Haim and his sons, Şaia, Avraham and 13-year-old Michael were among the men gathered in the courtyard of the police headquarters. Michael relates:
On Sunday, we awoke early in the morning to the sound of tremendous chaos in the streets. Screams, shots in the air, cries of: "Jews, get outside!"… The Germans as well as Romanian soldiers spread out on all the streets. "Jews out! All men out!" They went from house to house, knocking and searching each house and taking all the people out into the streets… Every male over the age of 13 was thrown out of his house… Each one suffered a body search accompanied by beatings and curses. It began at five in the morning and went on for hours… Everyone was taken to the police courtyard. Thousands… it was so crowded that it was impossible to sit on the floor… like sardines… At some point, German soldiers with machine-guns went up to the roof of the building and started firing into the crowd.

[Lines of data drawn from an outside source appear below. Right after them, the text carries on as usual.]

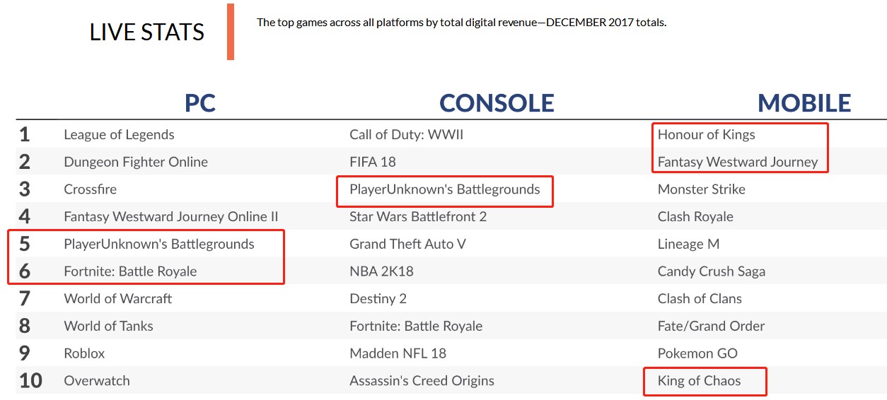This screenshot has width=887, height=400.
Task: Open the MOBILE column heading
Action: [x=804, y=103]
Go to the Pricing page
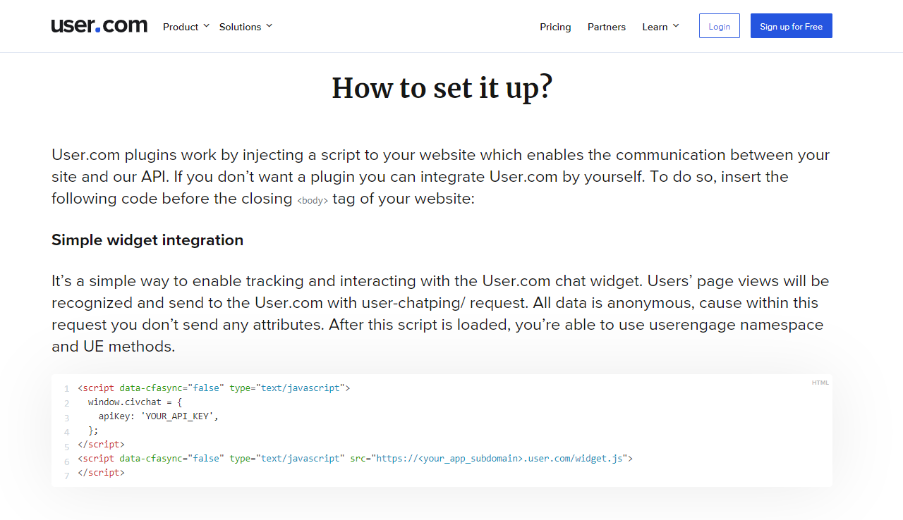This screenshot has height=520, width=903. [x=555, y=27]
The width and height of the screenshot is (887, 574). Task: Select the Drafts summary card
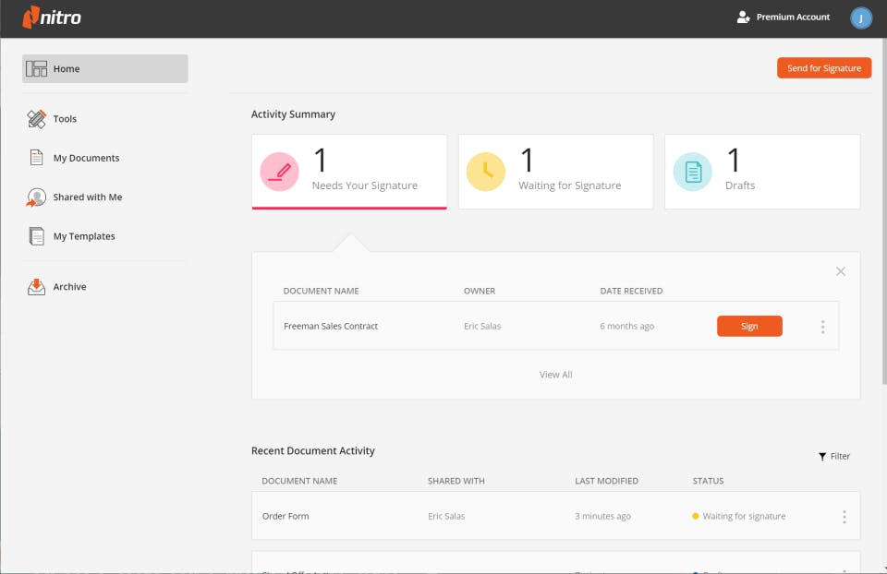[x=761, y=171]
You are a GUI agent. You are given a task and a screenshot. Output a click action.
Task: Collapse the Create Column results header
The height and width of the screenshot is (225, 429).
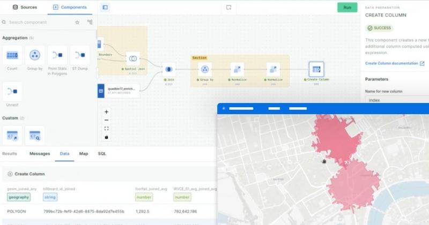10,174
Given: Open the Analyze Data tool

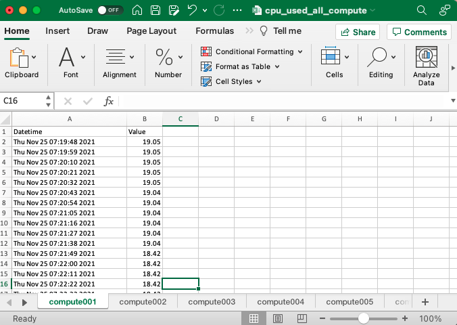Looking at the screenshot, I should [426, 66].
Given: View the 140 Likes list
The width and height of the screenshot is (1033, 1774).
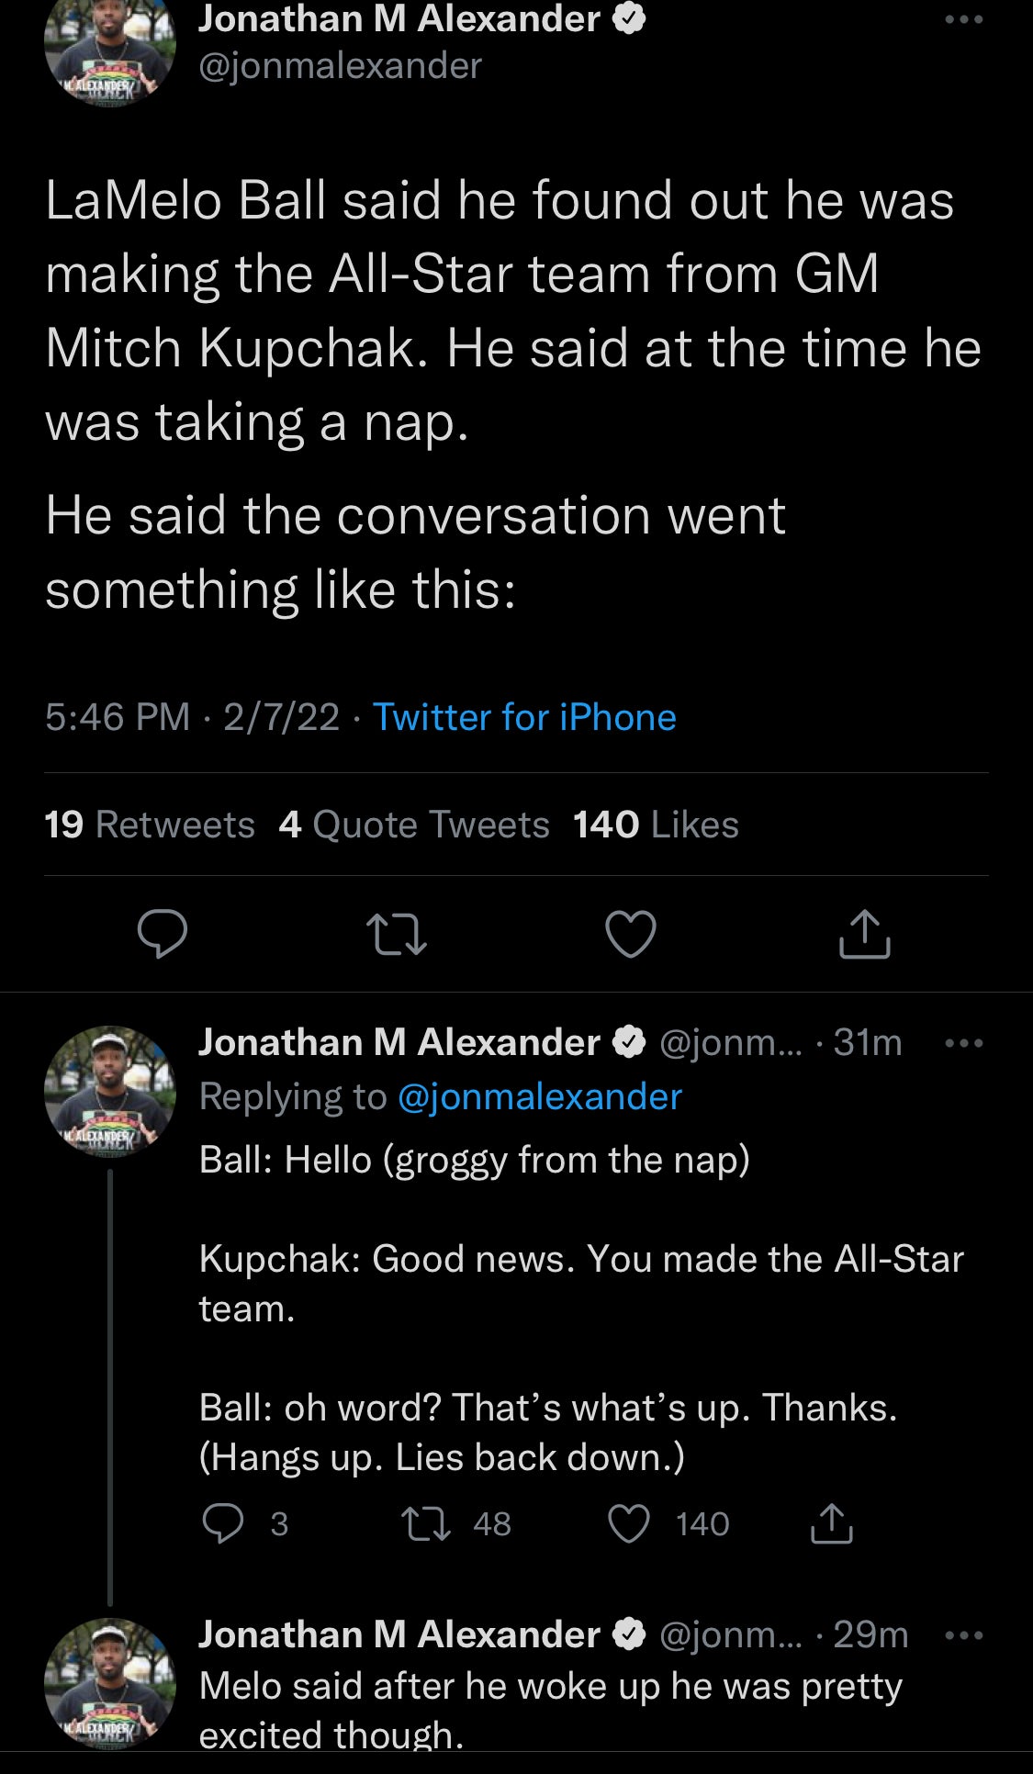Looking at the screenshot, I should point(656,825).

In the resulting tumult, Michael couldn't find his father and two brothers. He managed to escape from the courtyard by jumping over the wall. He was caught up in the flow of people being led to the railway station, and found himself pushed into one of the cattle cars. Being very skinny, Michael succeeded in jumping out of a narrow opening in the car, and returned to Iași. After wandering the streets for hours, he returned home, where he found his mother and sister. His mother tearfully told him that his father had returned from the courtyard, but not finding any of his sons, he went back to search for them. Haim, Şaia and Avraham were amongst the Jews murdered on the cattle cars that left Iași.
Michael was less than 14 years old when he found himself responsible for supporting his mother and sister. Following rumors of deportations of Jews to camps in Transnistria, Rosa, Ita and Michael decided to leave Iași. They gave away the contents of their house as they were unable to sell anything, and joined members of Rosa's family in Botoşani. In Botoşani, Michael was taken for forced labor on the outskirts of the city, and the three of them stayed there until the Red Army liberated the area in spring 1944.
In 1947, Michael immigrated to Eretz Israel and joined a group of people settling in Kibbutz Shamir. His mother, Rosa followed him in 1954, and six years later, Ita, who got married after the war, immigrated with her family.
In 1986, Michael Geva (Grinberg) submitted Pages of Testimony to Yad Vashem in memory of his father Haim, and his brothers Şaia and Avraham. In 2012, Toni (Grinberg) Ilon donated documents and family photographs to Yad Vashem as part of the "Gathering the Fragments" national project, some of which are displayed here.